Rows from a dataset:
· · ·
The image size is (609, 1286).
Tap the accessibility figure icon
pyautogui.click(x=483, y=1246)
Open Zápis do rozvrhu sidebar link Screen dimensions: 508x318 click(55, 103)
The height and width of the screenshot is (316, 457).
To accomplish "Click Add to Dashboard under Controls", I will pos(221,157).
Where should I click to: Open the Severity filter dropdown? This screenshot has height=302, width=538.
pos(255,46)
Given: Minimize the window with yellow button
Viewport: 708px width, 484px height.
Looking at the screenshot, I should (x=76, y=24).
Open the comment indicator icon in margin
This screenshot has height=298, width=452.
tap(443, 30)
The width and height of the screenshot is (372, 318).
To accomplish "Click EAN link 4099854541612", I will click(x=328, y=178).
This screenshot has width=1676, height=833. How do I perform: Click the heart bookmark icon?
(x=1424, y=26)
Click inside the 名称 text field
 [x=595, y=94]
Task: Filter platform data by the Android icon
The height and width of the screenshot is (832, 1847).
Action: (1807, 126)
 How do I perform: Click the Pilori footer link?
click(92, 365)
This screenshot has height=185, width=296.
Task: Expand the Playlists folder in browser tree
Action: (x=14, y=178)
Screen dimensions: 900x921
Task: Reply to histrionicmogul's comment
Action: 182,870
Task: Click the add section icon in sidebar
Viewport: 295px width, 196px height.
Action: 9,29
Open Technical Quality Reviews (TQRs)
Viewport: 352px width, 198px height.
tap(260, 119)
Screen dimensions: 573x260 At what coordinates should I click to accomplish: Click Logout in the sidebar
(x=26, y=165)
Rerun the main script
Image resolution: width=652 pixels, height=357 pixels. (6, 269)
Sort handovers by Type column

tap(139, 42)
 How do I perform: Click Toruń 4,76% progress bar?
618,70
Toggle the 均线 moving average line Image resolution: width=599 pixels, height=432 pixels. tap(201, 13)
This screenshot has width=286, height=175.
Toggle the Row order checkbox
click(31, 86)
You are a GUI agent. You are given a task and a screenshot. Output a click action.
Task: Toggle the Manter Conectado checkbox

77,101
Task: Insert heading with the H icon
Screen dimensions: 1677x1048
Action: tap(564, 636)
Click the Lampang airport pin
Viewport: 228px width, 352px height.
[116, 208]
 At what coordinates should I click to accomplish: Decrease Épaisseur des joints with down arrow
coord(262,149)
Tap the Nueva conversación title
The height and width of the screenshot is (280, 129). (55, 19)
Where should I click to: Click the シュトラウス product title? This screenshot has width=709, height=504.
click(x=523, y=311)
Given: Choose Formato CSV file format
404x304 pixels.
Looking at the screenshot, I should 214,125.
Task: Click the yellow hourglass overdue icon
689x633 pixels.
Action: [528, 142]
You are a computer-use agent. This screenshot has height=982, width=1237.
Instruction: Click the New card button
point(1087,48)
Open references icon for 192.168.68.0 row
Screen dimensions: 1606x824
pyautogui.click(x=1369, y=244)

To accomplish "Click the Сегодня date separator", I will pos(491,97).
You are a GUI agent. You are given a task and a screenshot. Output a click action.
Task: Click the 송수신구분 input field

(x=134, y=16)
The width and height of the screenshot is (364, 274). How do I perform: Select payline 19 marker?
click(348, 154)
· · ·
What you have to do: Present every line of the records above as a numbered list, leaving out the blank lines.

Task solution:
1. The image size is (609, 1286).
2. Tap the accessibility figure icon
3. pyautogui.click(x=483, y=1246)
4. Open Zápis do rozvrhu sidebar link Screen dimensions: 508x318 click(55, 103)
5. The height and width of the screenshot is (316, 457).
6. To accomplish "Click Add to Dashboard under Controls", I will pos(221,157).
7. Where should I click to: Open the Severity filter dropdown? This screenshot has height=302, width=538.
8. pos(255,46)
9. Given: Minimize the window with yellow button
10. Viewport: 708px width, 484px height.
11. Looking at the screenshot, I should (x=76, y=24).
12. Open the comment indicator icon in margin
13. This screenshot has height=298, width=452.
14. tap(443, 30)
15. The width and height of the screenshot is (372, 318).
16. To accomplish "Click EAN link 4099854541612", I will click(x=328, y=178).
17. This screenshot has width=1676, height=833. How do I perform: Click the heart bookmark icon?
18. (x=1424, y=26)
19. Click inside the 名称 text field
20.  [x=595, y=94]
21. Task: Filter platform data by the Android icon
22. The height and width of the screenshot is (832, 1847).
23. Action: (1807, 126)
24.  How do I perform: Click the Pilori footer link?
25. click(92, 365)
26. This screenshot has height=185, width=296.
27. Task: Expand the Playlists folder in browser tree
28. Action: (x=14, y=178)
29. Screen dimensions: 900x921
30. Task: Reply to histrionicmogul's comment
31. Action: 182,870
32. Task: Click the add section icon in sidebar
33. Viewport: 295px width, 196px height.
34. Action: 9,29
35. Open Technical Quality Reviews (TQRs)
36. Viewport: 352px width, 198px height.
37. tap(260, 119)
38. Screen dimensions: 573x260 At what coordinates should I click to accomplish: Click Logout in the sidebar
39. (x=26, y=165)
40. Rerun the main script
41. Image resolution: width=652 pixels, height=357 pixels. (6, 269)
42. Sort handovers by Type column
43. tap(139, 42)
44.  How do I perform: Click Toruń 4,76% progress bar?
45. 618,70
46. Toggle the 均线 moving average line Image resolution: width=599 pixels, height=432 pixels. tap(201, 13)
47. This screenshot has width=286, height=175.
48. Toggle the Row order checkbox
49. click(31, 86)
50. You are a GUI agent. You are given a task and a screenshot. Output a click action.
51. Task: Toggle the Manter Conectado checkbox
52. 77,101
53. Task: Insert heading with the H icon
54. Screen dimensions: 1677x1048
55. Action: tap(564, 636)
56. Click the Lampang airport pin
57. Viewport: 228px width, 352px height.
58. [116, 208]
59.  At what coordinates should I click to accomplish: Decrease Épaisseur des joints with down arrow
60. coord(262,149)
61. Tap the Nueva conversación title
62. The height and width of the screenshot is (280, 129). (55, 19)
63. Where should I click to: Click the シュトラウス product title? This screenshot has width=709, height=504.
64. click(x=523, y=311)
65. Given: Choose Formato CSV file format
66. 404x304 pixels.
67. Looking at the screenshot, I should 214,125.
68. Task: Click the yellow hourglass overdue icon
69. 689x633 pixels.
70. Action: [528, 142]
71. You are a computer-use agent. This screenshot has height=982, width=1237.
72. Instruction: Click the New card button
73. point(1087,48)
74. Open references icon for 192.168.68.0 row
75. Screen dimensions: 1606x824
76. pyautogui.click(x=1369, y=244)
77. To accomplish "Click the Сегодня date separator", I will pos(491,97).
78. You are a GUI agent. You are given a task and a screenshot. Output a click action.
79. Task: Click the 송수신구분 input field
80. (x=134, y=16)
81. The width and height of the screenshot is (364, 274). How do I perform: Select payline 19 marker?
82. click(348, 154)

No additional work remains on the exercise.